> [WHAT THE EXERCISE ASKS] Retrieve every line from the records in which the word "button" occurs.

> [WORKING DATA]
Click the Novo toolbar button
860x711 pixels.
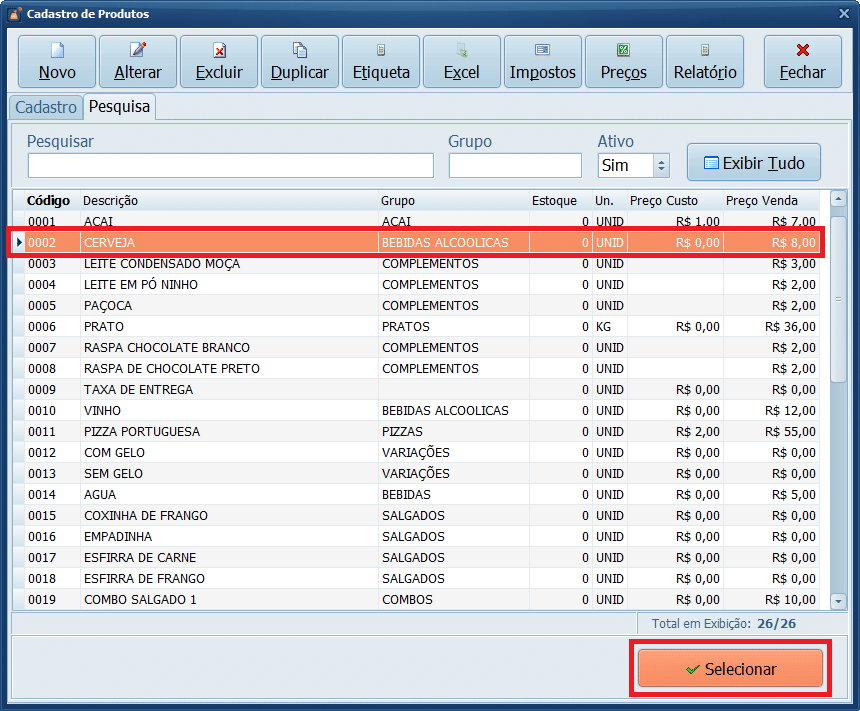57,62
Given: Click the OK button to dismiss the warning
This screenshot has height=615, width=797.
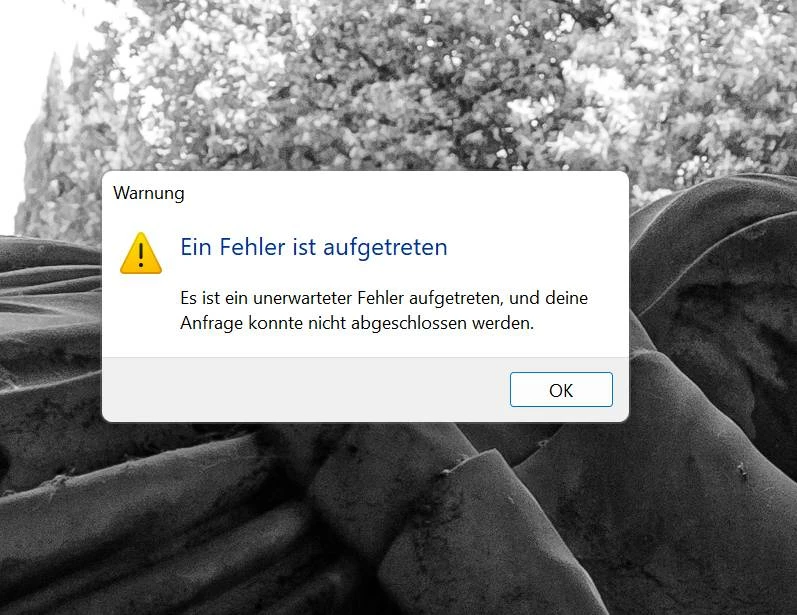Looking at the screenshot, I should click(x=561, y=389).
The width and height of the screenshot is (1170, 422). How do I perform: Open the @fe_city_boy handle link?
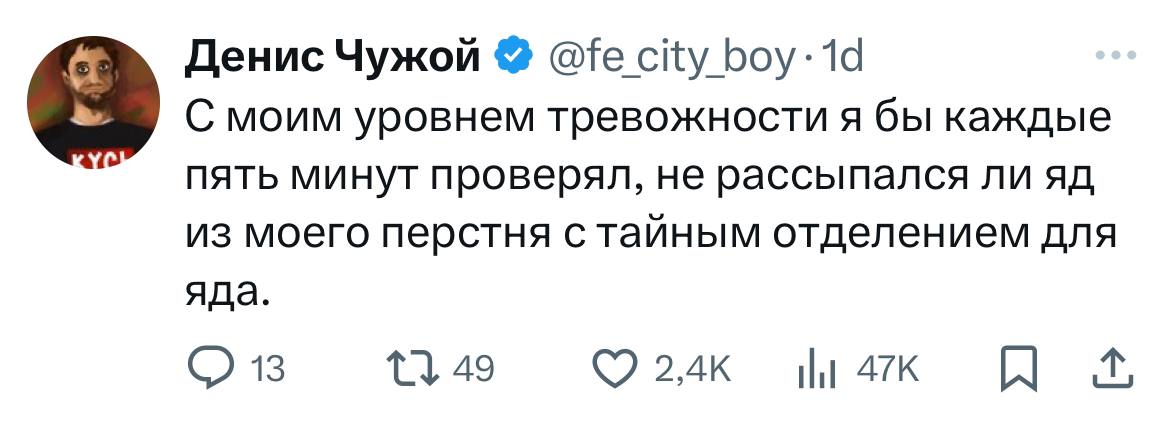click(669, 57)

> [ANSWER SECTION]
Click the Novo toolbar button
Given: Click the OK button to dismiss the warning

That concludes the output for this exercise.